ABSTRACT
The concept of an output-driven map formally characterizes an intuitive notion about phonology: that disparities between the input and the output are introduced only to the extent necessary to satisfy restrictions on outputs. When all of the grammars definable in a phonological system are output-driven, the implied structure provides significant computational benefits to language learners. An output-driven map imposes significant structure on the space of possible inputs for words, which can allow a learner to efficiently learn a lexicon of phonological underlying forms despite the vast number of possible lexica, as well as contend with the challenges of map/lexicon interactions inherent in phonological learning. This article presents a learning algorithm that exploits the structure of output-driven maps, illustrated with a system of grammars based in Optimality Theory.

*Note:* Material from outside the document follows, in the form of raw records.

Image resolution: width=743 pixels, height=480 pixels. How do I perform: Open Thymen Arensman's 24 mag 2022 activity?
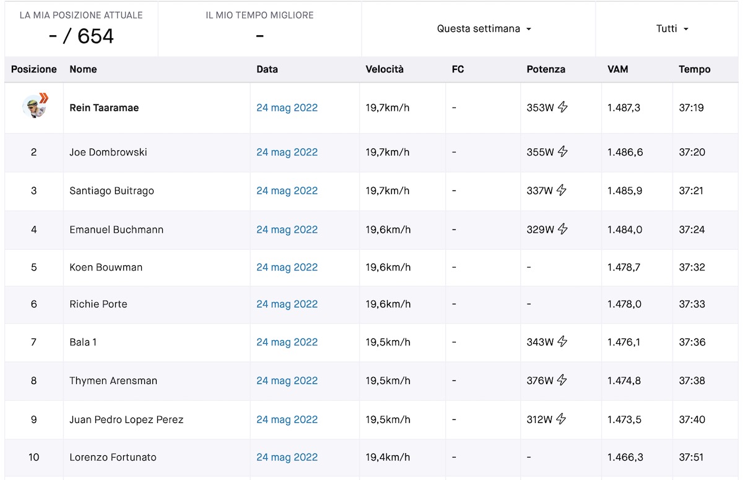tap(287, 380)
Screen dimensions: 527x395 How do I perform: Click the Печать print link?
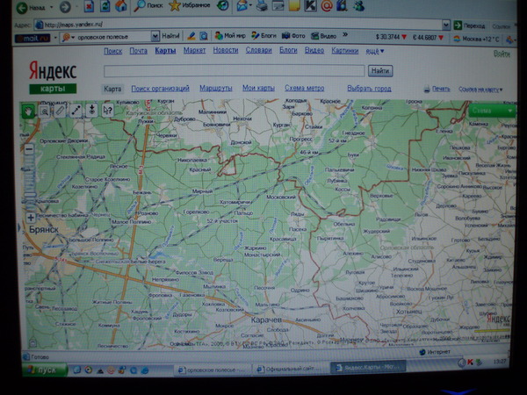[440, 90]
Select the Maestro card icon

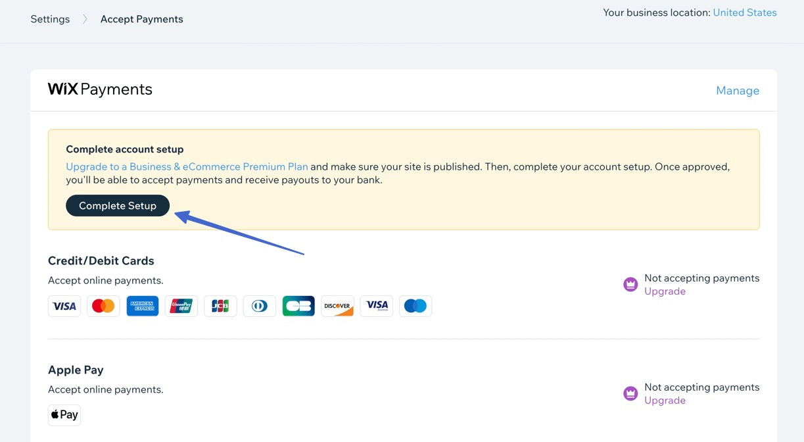coord(415,305)
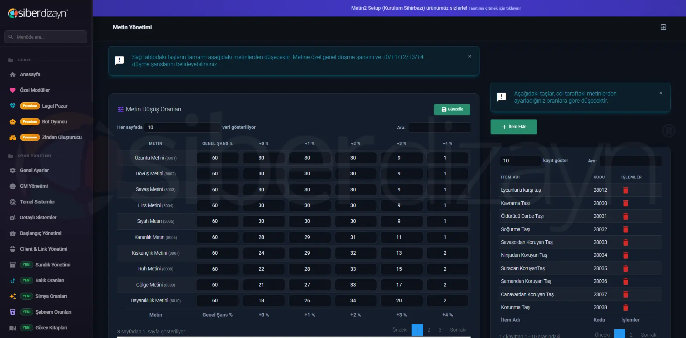686x338 pixels.
Task: Focus the Menüde ara search field
Action: pyautogui.click(x=46, y=37)
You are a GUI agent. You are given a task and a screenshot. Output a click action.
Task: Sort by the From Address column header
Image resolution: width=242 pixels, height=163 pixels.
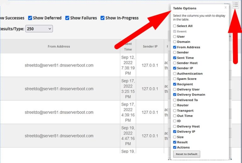59,46
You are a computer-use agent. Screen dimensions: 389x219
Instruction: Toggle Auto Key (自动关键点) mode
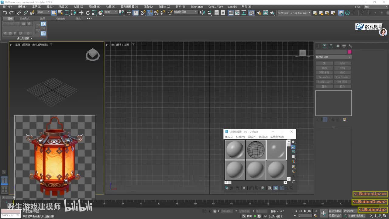335,211
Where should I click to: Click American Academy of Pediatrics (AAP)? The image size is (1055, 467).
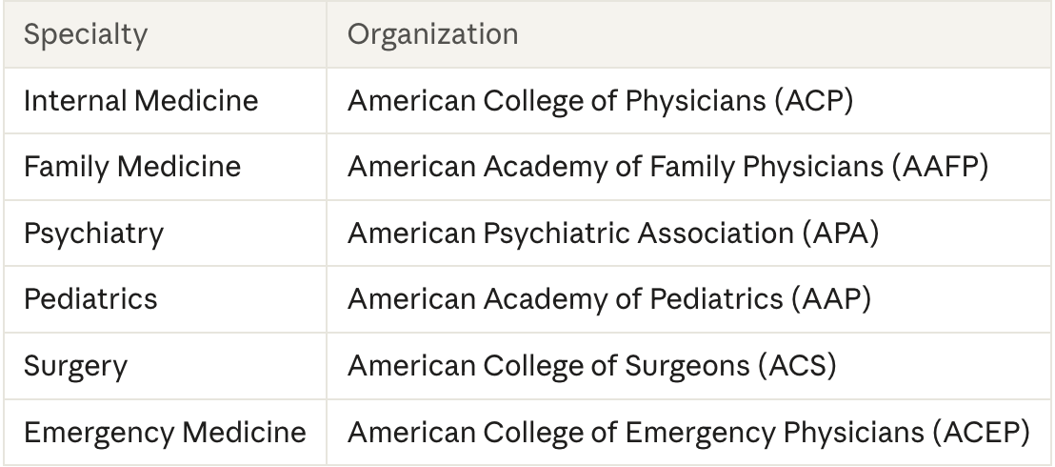[x=609, y=299]
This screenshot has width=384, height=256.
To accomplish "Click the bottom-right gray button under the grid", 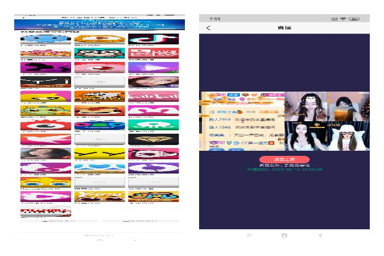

The algorithm highlights the roles played by contrast and paradigmatic information in phonological learning.
Acknowledgments
I would like to thank the organizers and participants of GALANA 6, at the University of Maryland in 2015, for helpful comments and feedback. Over the past several years, this work has benefited from conversations with Crystal Akers, Eric Baković, Karen Campbell, Paul de Lacy, Jane Grimshaw, Fernando Guzmán, Brett Hyde, Gara Jarosz, John McCarthy, Nazarré Merchant, Alan Prince, Jason Riggle, and Paul Smolensky. Some of the figures and examples in this article are reprinted with the permission of Cambridge University Press, having previously appeared in Tesar (Citation2014) and are © Bruce Tesar Citation2014.
Notes
1 For further discussion of an algorithm for selecting contrast pairs, see Tesar (Citation2014:334–336).